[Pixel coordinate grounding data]
■ ■ ■ ■ ■

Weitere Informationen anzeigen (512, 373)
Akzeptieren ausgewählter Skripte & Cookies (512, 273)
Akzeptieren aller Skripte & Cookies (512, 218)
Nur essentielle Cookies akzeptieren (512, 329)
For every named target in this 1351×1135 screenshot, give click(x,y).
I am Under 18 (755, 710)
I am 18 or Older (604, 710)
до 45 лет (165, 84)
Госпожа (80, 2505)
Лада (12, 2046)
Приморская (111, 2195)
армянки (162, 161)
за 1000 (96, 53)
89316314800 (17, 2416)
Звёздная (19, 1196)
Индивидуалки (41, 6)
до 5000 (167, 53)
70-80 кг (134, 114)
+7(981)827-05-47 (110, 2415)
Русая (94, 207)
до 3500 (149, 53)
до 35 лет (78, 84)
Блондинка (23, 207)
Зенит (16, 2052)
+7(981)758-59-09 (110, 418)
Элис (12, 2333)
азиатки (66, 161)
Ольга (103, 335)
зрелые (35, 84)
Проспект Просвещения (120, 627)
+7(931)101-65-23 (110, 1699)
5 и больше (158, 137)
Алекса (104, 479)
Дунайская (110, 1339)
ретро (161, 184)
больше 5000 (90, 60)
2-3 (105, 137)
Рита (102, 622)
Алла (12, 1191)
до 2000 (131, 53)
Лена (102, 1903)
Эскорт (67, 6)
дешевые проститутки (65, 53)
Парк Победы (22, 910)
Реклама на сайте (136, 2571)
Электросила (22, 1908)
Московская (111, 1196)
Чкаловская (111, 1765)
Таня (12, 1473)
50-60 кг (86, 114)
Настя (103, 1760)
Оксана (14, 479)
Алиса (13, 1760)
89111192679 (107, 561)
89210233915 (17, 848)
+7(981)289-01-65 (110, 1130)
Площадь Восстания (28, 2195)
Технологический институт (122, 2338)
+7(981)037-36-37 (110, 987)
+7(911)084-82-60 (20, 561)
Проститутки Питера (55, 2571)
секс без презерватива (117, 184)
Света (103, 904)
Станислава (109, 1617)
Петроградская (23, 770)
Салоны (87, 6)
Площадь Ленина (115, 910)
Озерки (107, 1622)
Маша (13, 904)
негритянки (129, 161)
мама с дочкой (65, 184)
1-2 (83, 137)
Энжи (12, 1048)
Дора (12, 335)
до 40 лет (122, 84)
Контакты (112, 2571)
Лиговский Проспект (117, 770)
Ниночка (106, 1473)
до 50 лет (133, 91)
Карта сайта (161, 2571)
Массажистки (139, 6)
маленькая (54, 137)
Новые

■ ■ ■ ■ ■

• _Exercise_
Retype every line up to and including the one that contains "азиатки (66, 161)", beginning at the first line of the records, with no edits.

• _Final answer_
Weitere Informationen anzeigen (512, 373)
Akzeptieren ausgewählter Skripte & Cookies (512, 273)
Akzeptieren aller Skripte & Cookies (512, 218)
Nur essentielle Cookies akzeptieren (512, 329)
For every named target in this 1351×1135 screenshot, give click(x,y).
I am Under 18 (755, 710)
I am 18 or Older (604, 710)
до 45 лет (165, 84)
Госпожа (80, 2505)
Лада (12, 2046)
Приморская (111, 2195)
армянки (162, 161)
за 1000 (96, 53)
89316314800 (17, 2416)
Звёздная (19, 1196)
Индивидуалки (41, 6)
до 5000 (167, 53)
70-80 кг (134, 114)
+7(981)827-05-47 (110, 2415)
Русая (94, 207)
до 3500 (149, 53)
до 35 лет (78, 84)
Блондинка (23, 207)
Зенит (16, 2052)
+7(981)758-59-09 (110, 418)
Элис (12, 2333)
азиатки (66, 161)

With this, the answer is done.